*** Opening DATASET EXTRACT ***
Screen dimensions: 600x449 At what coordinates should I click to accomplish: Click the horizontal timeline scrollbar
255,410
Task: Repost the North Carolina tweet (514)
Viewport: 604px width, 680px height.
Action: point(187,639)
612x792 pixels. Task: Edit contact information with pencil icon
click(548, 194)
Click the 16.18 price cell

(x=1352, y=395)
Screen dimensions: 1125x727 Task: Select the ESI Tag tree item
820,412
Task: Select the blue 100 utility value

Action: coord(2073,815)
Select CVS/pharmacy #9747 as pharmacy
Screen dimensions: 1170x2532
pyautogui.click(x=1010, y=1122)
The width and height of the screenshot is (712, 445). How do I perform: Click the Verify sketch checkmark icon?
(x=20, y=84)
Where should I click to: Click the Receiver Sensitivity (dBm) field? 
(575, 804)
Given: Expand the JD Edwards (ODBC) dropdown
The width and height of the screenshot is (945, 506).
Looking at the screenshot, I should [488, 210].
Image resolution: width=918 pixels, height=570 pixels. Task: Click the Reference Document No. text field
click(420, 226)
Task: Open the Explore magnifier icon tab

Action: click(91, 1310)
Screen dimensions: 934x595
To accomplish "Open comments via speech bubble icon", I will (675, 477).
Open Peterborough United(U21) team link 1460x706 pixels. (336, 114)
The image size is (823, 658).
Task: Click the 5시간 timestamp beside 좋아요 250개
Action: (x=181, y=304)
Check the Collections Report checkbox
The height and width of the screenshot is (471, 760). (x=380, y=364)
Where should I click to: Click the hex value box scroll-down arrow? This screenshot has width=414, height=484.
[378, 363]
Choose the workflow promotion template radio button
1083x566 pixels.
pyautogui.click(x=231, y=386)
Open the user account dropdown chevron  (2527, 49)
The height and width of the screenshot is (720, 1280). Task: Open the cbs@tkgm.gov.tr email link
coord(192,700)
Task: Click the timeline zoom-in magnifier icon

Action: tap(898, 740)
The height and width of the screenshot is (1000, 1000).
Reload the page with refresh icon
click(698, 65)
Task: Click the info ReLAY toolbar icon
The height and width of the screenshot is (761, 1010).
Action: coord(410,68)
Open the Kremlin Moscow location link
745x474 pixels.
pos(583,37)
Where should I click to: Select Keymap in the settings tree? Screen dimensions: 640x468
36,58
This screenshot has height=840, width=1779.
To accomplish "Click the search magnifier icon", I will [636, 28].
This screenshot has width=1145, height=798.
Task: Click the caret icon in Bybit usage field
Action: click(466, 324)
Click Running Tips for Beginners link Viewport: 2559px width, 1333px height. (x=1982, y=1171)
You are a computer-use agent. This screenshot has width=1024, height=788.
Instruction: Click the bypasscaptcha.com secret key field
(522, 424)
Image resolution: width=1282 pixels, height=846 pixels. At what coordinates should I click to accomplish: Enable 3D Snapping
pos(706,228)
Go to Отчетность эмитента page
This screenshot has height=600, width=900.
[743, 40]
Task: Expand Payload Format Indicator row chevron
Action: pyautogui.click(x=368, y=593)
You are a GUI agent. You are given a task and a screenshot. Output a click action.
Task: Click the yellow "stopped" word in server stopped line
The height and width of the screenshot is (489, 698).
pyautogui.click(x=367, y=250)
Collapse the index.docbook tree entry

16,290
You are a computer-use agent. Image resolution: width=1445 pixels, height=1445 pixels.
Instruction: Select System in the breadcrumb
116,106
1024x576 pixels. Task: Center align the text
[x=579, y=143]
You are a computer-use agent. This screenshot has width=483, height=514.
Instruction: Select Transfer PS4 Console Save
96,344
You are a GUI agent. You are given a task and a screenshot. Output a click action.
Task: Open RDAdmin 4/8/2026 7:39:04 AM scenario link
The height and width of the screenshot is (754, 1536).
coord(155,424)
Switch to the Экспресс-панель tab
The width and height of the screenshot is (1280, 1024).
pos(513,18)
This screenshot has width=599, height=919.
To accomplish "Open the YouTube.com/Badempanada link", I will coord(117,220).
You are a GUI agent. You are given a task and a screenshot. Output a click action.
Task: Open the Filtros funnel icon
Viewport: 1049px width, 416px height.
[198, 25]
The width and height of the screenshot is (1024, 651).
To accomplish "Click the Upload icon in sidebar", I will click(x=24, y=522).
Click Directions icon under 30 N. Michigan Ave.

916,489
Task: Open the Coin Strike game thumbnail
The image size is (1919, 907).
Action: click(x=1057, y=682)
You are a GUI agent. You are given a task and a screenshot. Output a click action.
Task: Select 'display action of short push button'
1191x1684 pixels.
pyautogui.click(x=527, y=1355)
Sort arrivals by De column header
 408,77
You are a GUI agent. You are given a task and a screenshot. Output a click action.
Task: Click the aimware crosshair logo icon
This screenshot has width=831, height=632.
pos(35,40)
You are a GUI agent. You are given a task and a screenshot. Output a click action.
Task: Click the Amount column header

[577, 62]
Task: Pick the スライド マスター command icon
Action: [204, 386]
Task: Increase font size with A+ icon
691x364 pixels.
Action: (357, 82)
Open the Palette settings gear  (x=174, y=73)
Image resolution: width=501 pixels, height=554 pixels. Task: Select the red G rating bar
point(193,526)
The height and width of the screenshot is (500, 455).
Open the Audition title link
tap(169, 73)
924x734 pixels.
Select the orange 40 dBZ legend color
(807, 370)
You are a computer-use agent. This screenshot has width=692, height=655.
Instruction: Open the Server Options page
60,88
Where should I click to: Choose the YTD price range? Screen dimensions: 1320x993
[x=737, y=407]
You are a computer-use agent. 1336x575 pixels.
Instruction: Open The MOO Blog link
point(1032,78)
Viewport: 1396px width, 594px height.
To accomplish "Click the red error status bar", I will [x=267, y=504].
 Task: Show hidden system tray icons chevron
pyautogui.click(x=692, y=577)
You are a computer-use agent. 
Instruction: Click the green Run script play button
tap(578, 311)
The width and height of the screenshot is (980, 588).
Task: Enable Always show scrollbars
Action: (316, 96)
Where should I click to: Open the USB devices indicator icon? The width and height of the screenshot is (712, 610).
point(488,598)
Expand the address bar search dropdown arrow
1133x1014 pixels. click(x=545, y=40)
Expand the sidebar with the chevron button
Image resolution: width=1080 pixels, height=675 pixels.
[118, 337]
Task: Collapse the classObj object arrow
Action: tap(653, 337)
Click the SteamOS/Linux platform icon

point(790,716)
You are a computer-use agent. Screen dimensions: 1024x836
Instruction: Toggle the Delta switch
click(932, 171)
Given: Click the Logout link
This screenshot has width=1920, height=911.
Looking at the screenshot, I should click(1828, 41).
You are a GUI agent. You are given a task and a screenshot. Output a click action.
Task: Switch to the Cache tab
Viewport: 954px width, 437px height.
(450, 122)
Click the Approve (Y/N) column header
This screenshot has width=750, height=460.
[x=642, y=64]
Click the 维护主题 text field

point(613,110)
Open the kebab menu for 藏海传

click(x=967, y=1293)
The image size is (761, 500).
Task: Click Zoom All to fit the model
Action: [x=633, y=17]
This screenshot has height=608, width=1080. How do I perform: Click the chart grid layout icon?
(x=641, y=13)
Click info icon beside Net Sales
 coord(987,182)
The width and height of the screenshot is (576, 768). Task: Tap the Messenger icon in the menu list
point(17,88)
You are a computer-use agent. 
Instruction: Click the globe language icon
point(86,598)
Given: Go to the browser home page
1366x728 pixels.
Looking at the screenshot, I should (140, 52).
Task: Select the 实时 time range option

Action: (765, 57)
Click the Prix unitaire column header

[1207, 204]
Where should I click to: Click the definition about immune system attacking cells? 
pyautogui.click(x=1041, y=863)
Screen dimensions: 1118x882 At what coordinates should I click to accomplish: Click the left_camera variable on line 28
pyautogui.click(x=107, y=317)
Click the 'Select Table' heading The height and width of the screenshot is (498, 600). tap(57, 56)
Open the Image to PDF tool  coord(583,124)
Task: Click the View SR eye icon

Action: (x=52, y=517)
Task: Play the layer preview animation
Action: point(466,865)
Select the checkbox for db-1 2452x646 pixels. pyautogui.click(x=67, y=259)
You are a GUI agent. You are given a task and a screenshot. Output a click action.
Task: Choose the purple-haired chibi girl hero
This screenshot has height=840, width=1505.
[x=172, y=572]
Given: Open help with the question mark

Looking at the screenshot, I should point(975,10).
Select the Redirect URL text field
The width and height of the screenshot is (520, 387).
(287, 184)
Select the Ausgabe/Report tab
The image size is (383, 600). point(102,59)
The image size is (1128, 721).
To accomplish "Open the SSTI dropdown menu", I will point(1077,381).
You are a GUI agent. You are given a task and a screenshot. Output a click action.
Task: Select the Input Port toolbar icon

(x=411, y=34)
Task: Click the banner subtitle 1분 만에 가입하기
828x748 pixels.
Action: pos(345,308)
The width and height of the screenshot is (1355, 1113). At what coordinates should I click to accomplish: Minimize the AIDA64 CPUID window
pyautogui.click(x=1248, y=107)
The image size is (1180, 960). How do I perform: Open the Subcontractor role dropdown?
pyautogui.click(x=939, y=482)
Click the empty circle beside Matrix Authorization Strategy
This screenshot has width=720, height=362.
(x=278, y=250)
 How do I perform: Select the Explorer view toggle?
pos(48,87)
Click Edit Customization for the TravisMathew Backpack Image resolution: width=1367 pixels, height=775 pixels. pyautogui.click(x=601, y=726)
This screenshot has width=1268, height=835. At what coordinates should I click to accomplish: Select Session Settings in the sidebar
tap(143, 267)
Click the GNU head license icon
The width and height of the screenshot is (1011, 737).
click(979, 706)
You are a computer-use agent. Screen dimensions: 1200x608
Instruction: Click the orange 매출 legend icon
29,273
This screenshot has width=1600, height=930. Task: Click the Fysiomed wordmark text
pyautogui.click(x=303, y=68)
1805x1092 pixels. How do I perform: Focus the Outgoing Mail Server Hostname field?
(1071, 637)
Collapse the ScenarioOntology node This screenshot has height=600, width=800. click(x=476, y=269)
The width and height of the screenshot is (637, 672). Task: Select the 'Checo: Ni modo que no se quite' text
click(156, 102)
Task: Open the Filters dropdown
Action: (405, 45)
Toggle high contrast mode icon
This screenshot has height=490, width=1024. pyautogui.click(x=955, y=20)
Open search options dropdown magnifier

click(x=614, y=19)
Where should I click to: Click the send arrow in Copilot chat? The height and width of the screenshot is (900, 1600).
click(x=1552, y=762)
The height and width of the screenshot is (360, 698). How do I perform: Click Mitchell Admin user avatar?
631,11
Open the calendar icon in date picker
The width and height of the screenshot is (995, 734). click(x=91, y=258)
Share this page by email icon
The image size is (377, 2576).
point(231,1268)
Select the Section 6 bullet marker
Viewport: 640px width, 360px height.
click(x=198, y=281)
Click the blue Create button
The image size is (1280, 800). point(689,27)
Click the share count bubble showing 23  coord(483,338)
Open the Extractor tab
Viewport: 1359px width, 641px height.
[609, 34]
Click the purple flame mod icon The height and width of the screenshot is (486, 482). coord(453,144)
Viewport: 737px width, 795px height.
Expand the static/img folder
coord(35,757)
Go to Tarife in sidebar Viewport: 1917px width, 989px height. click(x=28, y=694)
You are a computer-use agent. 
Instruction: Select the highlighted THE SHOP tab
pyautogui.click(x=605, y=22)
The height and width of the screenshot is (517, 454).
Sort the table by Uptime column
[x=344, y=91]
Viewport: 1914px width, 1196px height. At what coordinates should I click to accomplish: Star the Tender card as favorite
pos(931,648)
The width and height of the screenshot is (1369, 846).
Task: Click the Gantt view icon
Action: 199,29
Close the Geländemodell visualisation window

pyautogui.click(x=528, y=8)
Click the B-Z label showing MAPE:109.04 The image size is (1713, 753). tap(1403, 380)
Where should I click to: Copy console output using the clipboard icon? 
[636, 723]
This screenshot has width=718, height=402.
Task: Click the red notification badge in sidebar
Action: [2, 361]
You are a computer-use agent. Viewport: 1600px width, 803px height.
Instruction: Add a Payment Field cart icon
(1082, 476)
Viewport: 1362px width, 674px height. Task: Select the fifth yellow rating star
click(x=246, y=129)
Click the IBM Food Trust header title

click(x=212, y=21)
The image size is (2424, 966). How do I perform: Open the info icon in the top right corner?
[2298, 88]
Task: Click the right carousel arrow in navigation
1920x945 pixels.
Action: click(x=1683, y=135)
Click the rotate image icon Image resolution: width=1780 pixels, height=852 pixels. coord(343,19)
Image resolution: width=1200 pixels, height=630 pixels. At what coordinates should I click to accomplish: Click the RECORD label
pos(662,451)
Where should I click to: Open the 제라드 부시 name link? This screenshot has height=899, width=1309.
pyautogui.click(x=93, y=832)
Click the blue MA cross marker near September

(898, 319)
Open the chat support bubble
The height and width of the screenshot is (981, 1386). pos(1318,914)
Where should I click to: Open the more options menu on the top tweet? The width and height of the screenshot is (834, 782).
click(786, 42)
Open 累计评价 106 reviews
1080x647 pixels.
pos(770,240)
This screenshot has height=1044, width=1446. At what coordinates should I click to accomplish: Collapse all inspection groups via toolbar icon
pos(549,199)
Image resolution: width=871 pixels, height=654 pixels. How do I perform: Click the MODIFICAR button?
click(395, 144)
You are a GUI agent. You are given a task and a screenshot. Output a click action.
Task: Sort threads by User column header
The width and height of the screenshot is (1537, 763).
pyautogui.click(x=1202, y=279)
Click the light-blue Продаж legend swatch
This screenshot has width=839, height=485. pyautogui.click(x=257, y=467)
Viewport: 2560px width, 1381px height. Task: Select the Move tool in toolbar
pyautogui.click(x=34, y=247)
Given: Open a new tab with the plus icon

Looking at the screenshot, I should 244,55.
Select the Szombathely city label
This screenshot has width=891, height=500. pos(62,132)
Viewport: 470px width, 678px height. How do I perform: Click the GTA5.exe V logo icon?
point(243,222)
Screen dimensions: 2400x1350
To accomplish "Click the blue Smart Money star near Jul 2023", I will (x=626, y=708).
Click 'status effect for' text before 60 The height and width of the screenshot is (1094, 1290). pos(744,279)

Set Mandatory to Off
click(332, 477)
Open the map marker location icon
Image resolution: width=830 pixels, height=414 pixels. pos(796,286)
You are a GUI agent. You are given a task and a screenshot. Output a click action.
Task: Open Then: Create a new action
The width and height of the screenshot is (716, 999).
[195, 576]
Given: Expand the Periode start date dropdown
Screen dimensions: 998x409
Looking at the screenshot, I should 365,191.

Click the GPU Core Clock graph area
*** Closing DATASET EXTRACT ***
Looking at the records, how many of the lines contain the string "status"? Only the number should be given.

2